On Wed, Nov 27, 2019 at 05:44:02PM +0530, Viresh Kumar wrote:
> On 27-11-19, 12:08, Sudeep Holla wrote:
> > On Wed, Nov 27, 2019 at 12:48:01PM +0100, Dietmar Eggemann wrote:
> > > Since commit ca74b316df96 ("arm: Use common cpu_topology structure and
> > > functions.") the core cpumask has to be modified during cpu hotplug
> > > operations.
> > >
> > > ("arm: Fix topology setup in case of CPU hotplug for CONFIG_SCHED_MC")
> > > [1] fixed that but revealed another issue on TC2, i.e in its cpufreq
> > > driver.
> > >
> > > During CPU hp stress operations on multiple CPUs, policy->related_cpus
> > > can be altered. This is wrong since this cpumask should contain the
> > > online and offline CPUs.
> > >
> > > The WARN_ON(!cpumask_test_cpu(cpu, policy->related_cpus)) in
> > > cpufreq_online() triggers in this case.
> > >
> > > The core cpumask can't be used to set the policy->cpus in
> > > ve_spc_cpufreq_init() anymore in case it is called via
> > > cpuhp_cpufreq_online()->cpufreq_online()->cpufreq_driver->init().
> > >
> > > An empty online() callback can be used to avoid that the init()
> > > driver function is called during CPU hotplug in so that
> > > policy->related_cpus will not be changed.
> > >
> >
> > Unlike DT based drivers, it not easy to get the fixed cpumask unless we
> > add some mechanism to extract it based on clks/OPP added. I prefer
> > this simple solution instead.
>
> I will call this a work-around for the problem and not really the
> solution, though I won't necessarily oppose it. There are cases which
> will break even with this solution.
>

I agree and that's the reason I spoke out my thought aloud here :)

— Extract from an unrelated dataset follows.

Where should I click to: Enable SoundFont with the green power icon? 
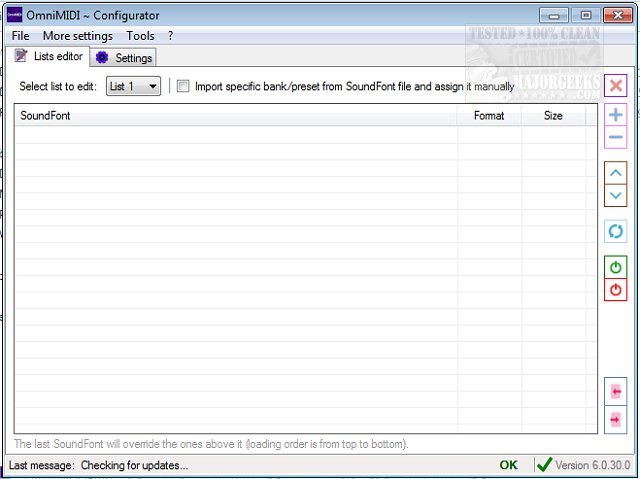coord(616,267)
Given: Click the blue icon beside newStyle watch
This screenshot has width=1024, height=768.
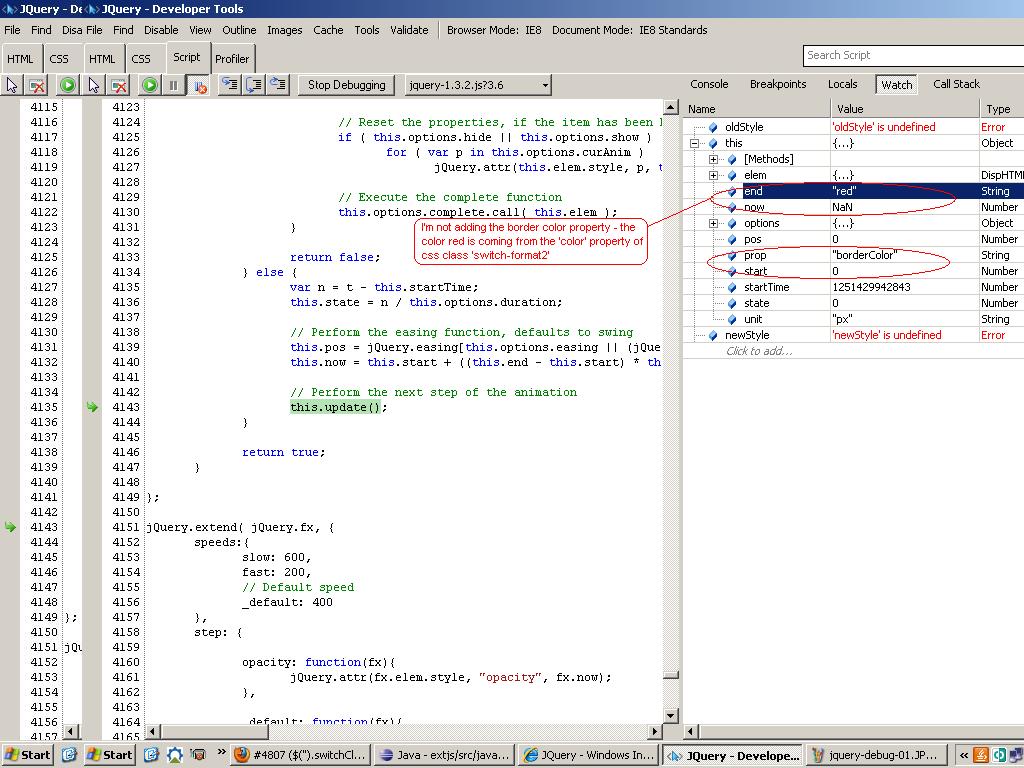Looking at the screenshot, I should [x=713, y=335].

> - Boot board with cpufreq driver as module.
> - Offline all CPUs except CPU0.
> - insert cpufreq driver.
> - online all CPUs.
>

Indeed, not just boot anytime since it's a module :)

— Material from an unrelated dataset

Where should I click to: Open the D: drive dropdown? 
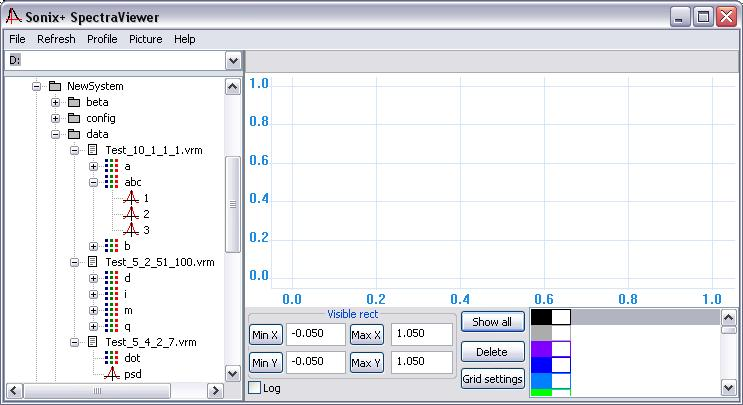(x=233, y=61)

> Now there is no guarantee that the last online will get the mask
> properly, if I have understood the problem well :)
>

Yes

> But yeah, who does this kind of messy work anyway :)
>

I won't bet on that ;)

> FWIW, we need a proper way (may be from architecture code) to find
> list of all CPUs that share clock line.
>

Yes but there's no architectural way. I need to revise and see tc2_pm.c
to check if we can do any magic there.

--
Regards,
Sudeep